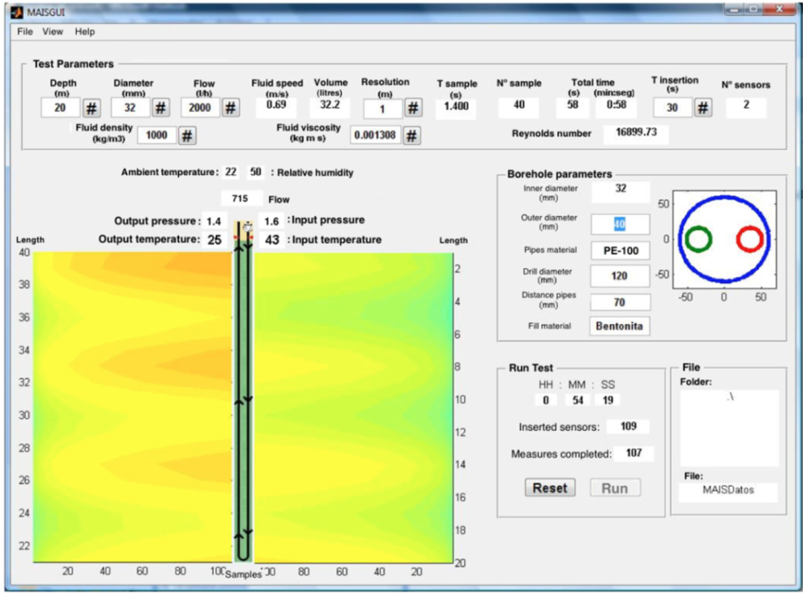Click the red pipe circle in borehole plot
The height and width of the screenshot is (593, 803).
coord(750,239)
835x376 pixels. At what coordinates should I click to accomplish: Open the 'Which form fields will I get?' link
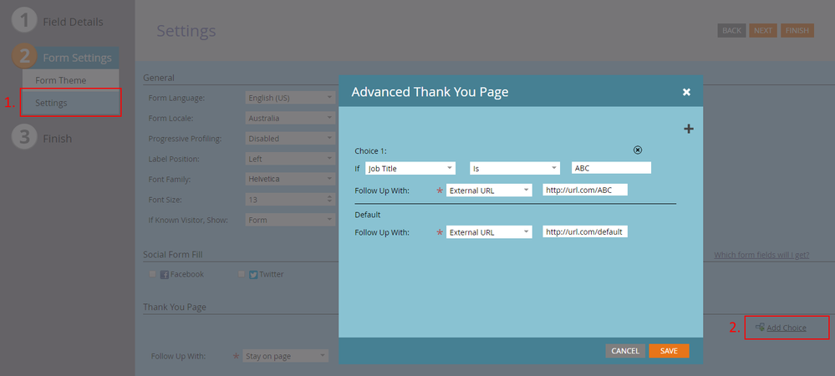761,255
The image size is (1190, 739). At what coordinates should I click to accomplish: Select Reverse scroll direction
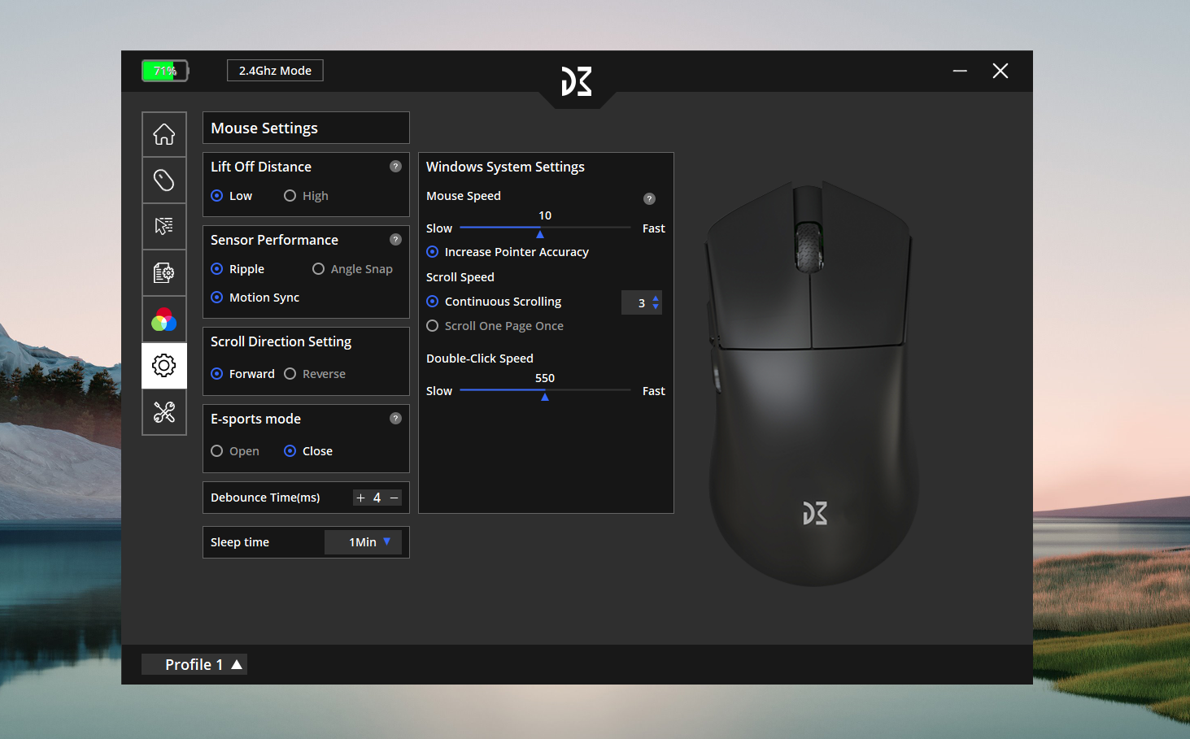290,374
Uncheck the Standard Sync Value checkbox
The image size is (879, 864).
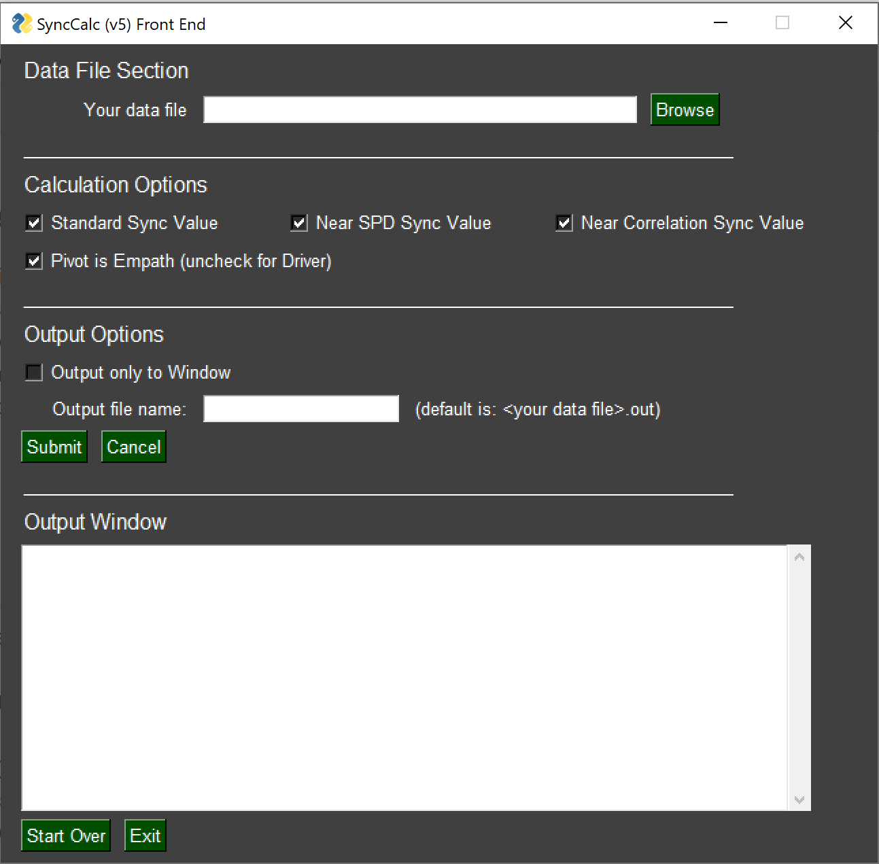click(33, 223)
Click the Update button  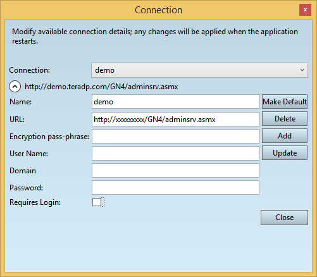pos(285,153)
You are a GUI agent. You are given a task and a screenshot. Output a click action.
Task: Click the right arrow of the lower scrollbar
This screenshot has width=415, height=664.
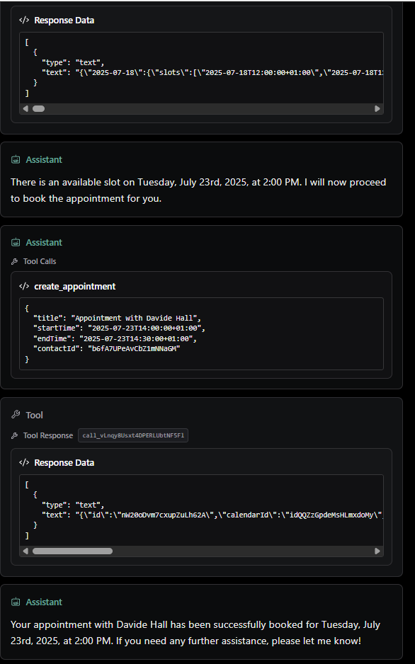pos(377,550)

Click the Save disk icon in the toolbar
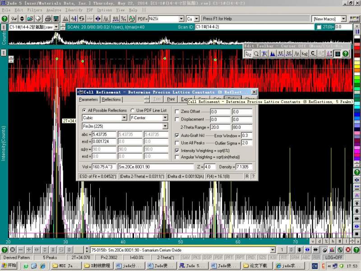point(56,19)
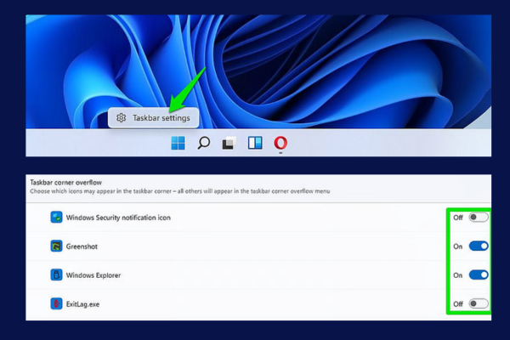Screen dimensions: 510x340
Task: Turn off the Greenshot toggle
Action: (479, 246)
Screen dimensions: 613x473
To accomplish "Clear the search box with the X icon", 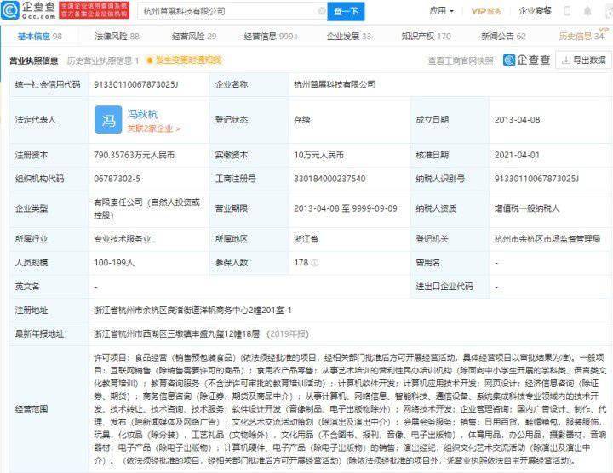I will coord(321,12).
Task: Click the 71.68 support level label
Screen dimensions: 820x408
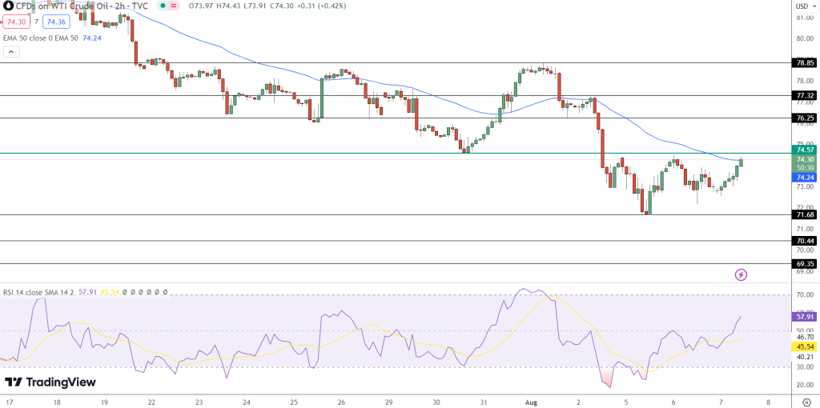Action: [804, 214]
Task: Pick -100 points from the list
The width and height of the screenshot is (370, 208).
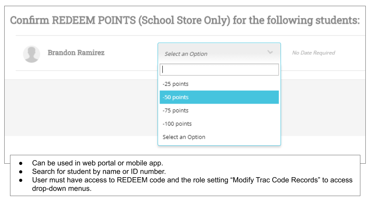Action: pos(219,124)
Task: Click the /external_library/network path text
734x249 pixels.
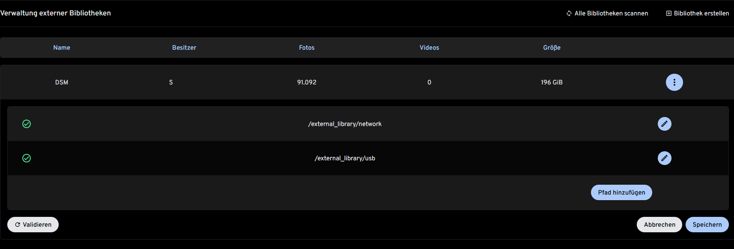Action: point(345,124)
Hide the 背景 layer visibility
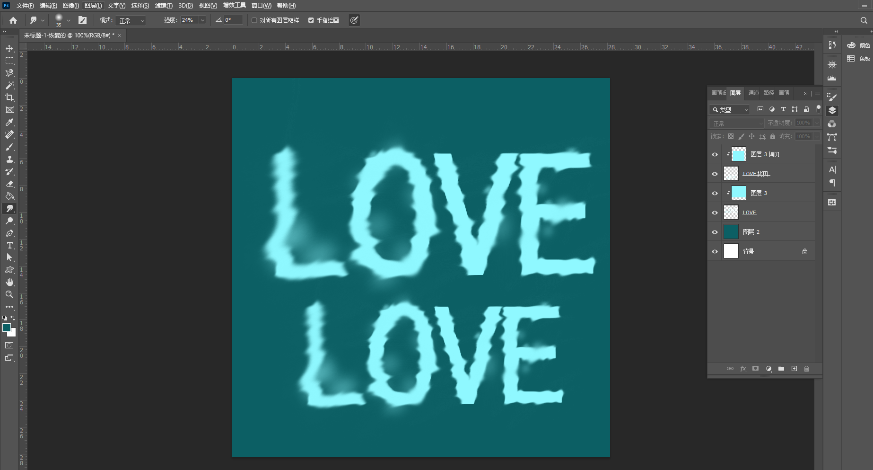Image resolution: width=873 pixels, height=470 pixels. click(x=715, y=251)
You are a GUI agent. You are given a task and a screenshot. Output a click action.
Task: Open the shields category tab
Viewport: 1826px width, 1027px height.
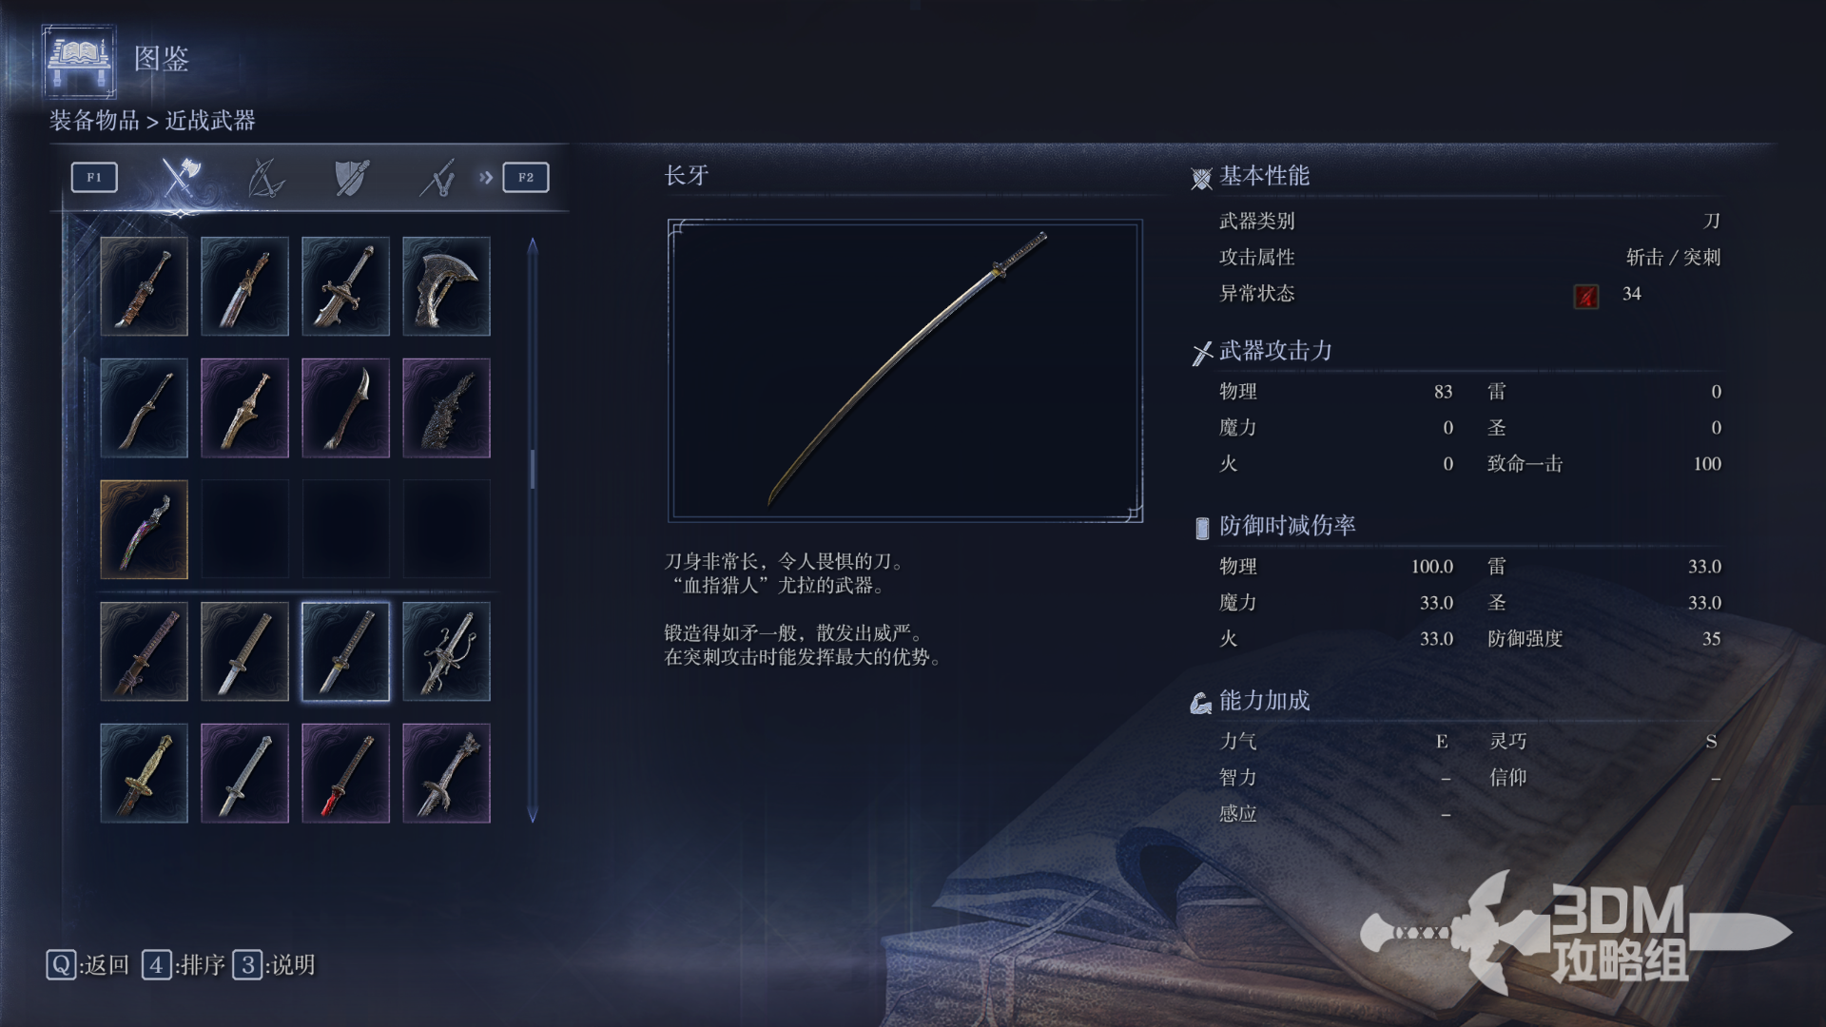coord(352,177)
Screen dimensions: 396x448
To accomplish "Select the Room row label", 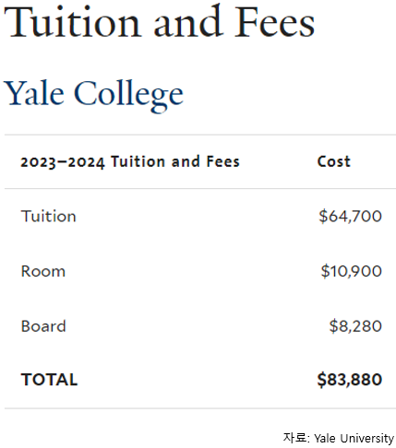I will 43,271.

****************

--- TO DO ---
Give again, exactly as written above, every line from the one holding "Task: Click the /external_library/network" to the one holding "Screen dimensions: 396x448", with both ends kept and the pictures left out.

--- RESULT ---
Task: Click the /external_library/network path text
734x249 pixels.
Action: point(345,124)
Hide the 背景 layer visibility
Image resolution: width=873 pixels, height=470 pixels. click(x=715, y=251)
You are a GUI agent. You are given a task and a screenshot. Output a click action.
Task: Open the shields category tab
Viewport: 1826px width, 1027px height.
coord(352,177)
Screen dimensions: 396x448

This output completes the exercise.